My take on the Genesis flood is a bit different. A very common, perhaps the MOST common world saving strategy is “reward and rescue the good people, marginalize or eliminate the bad people.” This strategy in fact I believe is read onto the Bible. That is exactly what many people want God to do and the filter that many people read the Bible as asserting. We like reading the Bible this way because we like to locate ourselves with the righteous, deserving the good things we get, and we like to locate our enemies with the unrighteous, deserving the punishment they get.
What do we have in the Genesis flood? God looks and sees the mess humanity has made of his good creation and he wishes he had never made us. Then he has the idea, I’ll save just the very best in the world (and his family, good parents have good kids, good breeding, blah blah blah) and then I’ll remake the world by culling the bad and rewarding the good! It’s a Hebrew version of Karma.

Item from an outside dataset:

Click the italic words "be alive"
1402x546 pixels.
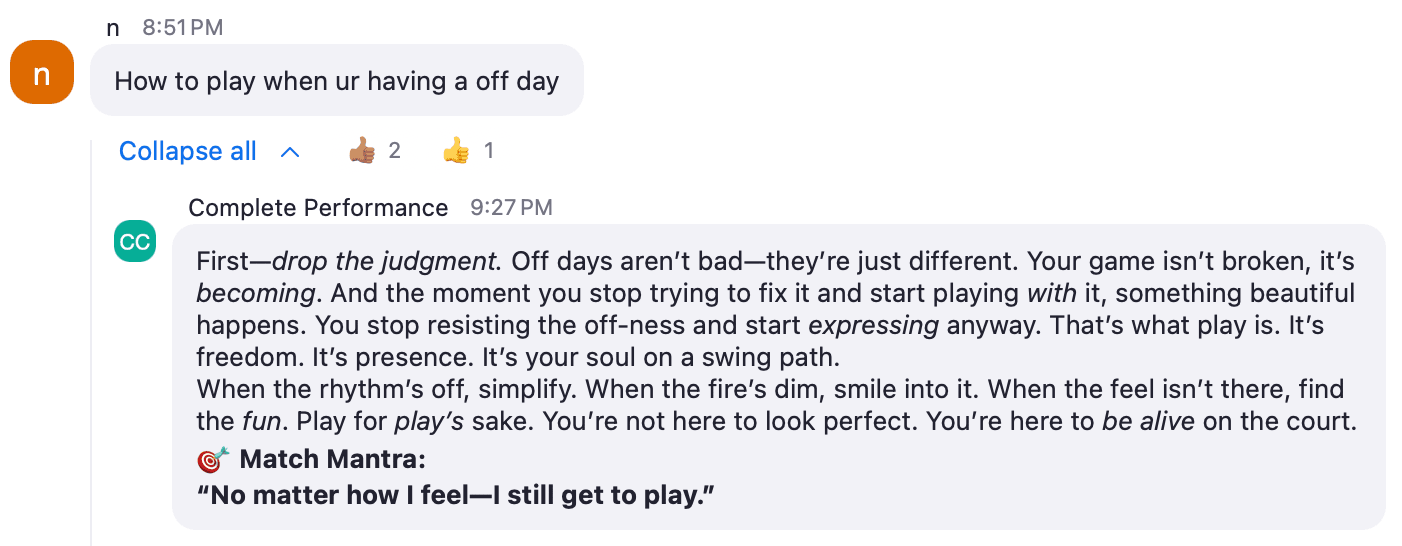point(1148,422)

How does that experiment work? God kills all but one family, saves the best animals, and even within this family after their rescue things go poorly (the wine, the laughter, etc.) and things go downhill right away.

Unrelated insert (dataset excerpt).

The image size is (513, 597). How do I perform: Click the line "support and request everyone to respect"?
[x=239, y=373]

Humanity cannot be rescued by dividing us into good people and bad people. We must be changed. Proof? The Genesis flood account. The flood account is a do-over, and the results are the same.
Then God takes a different approach and begins to pursue Abraham, and that’s where the drama really gets going. Then God really starts to get busy, enter into relationship, costly relationship, and it is in the context of this relationship that we get to see the truth about ourselves (we’re natural born sinners, fallen royalty of Eden) and also the truth about God, he’s a determined lover who like Hosea enters into a bad marriage in order to rescue his beloved.
The “good people”/”bad people” or deserving/undeserving categories don’t work. We need dramatic rescue and it will take nothing short of this God laying down his own life to get what he wants, us.